## start Source passage

Have you heard of python3-wx3-phoenix?

It is not dying. It just gets better.


I've heard of it, but there has never been an official release. I was looking forward to it for a couple years but I've given up.


Did you read the article? The long tail is the critical collection of libraries and most of them will never be ported. People write new Python 2 libraries every day, actually--the list is getting longer, not shorter. That said, gevent is an extremely critical library for a lot of production Python 2 code. There doesn't even seem to be a roadmap to port it to Python 3.


gevent is ported to python 3. I guess a proper release would be soon. See here: https://github.com/surfly/gevent/issues/38

If the libraries are used by people, they tend to get ported. Like most of the most popular packages, and 4799 packages listed on pypi.

Any others you depend on? I'm prepared to roll up my sleeves and help.


If you genuinely want to help, I suggest porting launchpadlib to Python3: https://bugs.launchpad.net/launchpadlib/+bug/1060734

This is affecting other parts of Ubuntu, as we don't always install python2 anymore after porting all the default apps to python3. The lack of python3 launchpadlib means apport (the automatic bug reporting tool) doesn't work on some installations.

edit: porting launchpadlib requires first porting lazr.restfulclient, which might be genuinely challenging: https://bugs.launchpad.net/lazr.restfulclient/+bug/1000801


Let's assume a modestly sized Python program uses 8 libraries or so. Assuming 80% of libraries are ported, that means 20% aren't. The likelihood of at least one of your 8 libraries not being ported is 1 - (0.8)^8 = 83%. In other words, most people will find that at least one of their cricitcal libraries is not ported. That is certainly the case for me (Bloomberg Python API, for 2.7, and which, btw, only came out 6 months ago). Inevitably the people using Python come from specific domains, and use at least one domain specific library, so while all the common "usual suspect" libraries are ported, there is usually a very high chance that one critical library is not.

Perhaps the way the entire question should be thought of is: are there actually many properly useful Python 3 libraries that are not available in Python 2?? I bet the above equation would look much better when inverted.


I'd love to have scapy for Python 3. A lot of ports of it have been started but it seems none of them reached a working state.


There's a large number of significant commercial applications that use Python as their scripting and plug-in language. Non of them that I am aware of are showing any interest in Python 3.


Also: Disqus, written partly in Python, mentioned on the High Scalability site:

http://highscalability.com/blog/2014/4/28/how-disqus-went-re...


> Not much has changed in python 3? What rubbish. You just have to look at the thousands of commits, and change lists.

Sorry, I'll have to disagree with your disagreement. Thousands of commits doesn't mean it is worth breaking backwards compatibility. Unicode support? Yeah it is nice. But it worked fine for me before. Print is a function. Again, pretty nice, not nice enough to break backwards compatibility.

## end Source passage
## start Data shown

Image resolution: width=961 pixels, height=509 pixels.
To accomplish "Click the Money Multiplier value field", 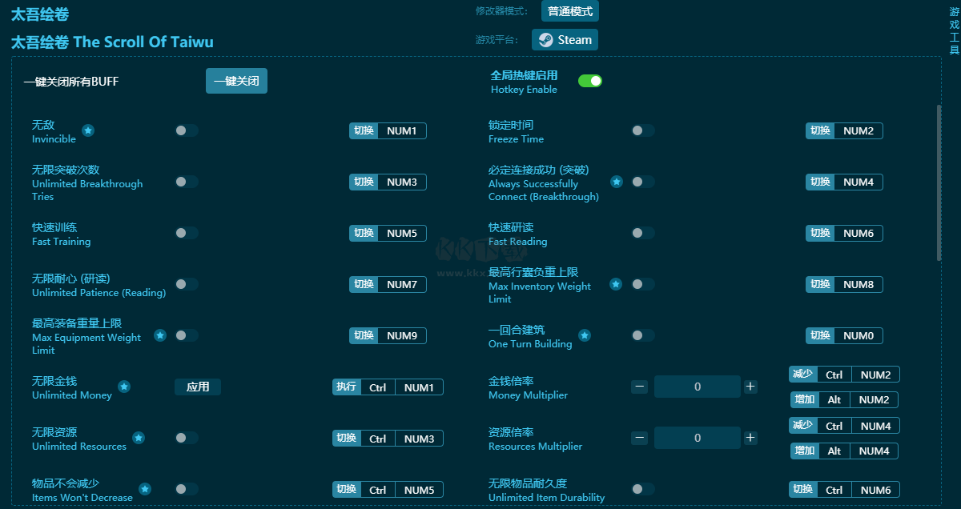I will point(698,387).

## end Data shown

Requests –
1: Reproduce the Python 3 discussion word for word, starting at "Did you read" and ending at "listed on pypi.".
2: In the Python 3 discussion, which tool fails to work on some Ubuntu installations because launchpadlib has no Python 3 version?
3: Name every Python library or package that the Python 3 discussion mentions by name, leaving out applications, tools and websites.
The listing was taken from a separate source and has no connection to the Python 3 discussion.

Task-by-task solutions –
1:
Did you read the article? The long tail is the critical collection of libraries and most of them will never be ported. People write new Python 2 libraries every day, actually--the list is getting longer, not shorter. That said, gevent is an extremely critical library for a lot of production Python 2 code. There doesn't even seem to be a roadmap to port it to Python 3.


gevent is ported to python 3. I guess a proper release would be soon. See here: https://github.com/surfly/gevent/issues/38

If the libraries are used by people, they tend to get ported. Like most of the most popular packages, and 4799 packages listed on pypi.

2: Apport, the automatic bug reporting tool.

3: python3-wx3-phoenix, gevent, launchpadlib, lazr.restfulclient, Bloomberg Python API, scapy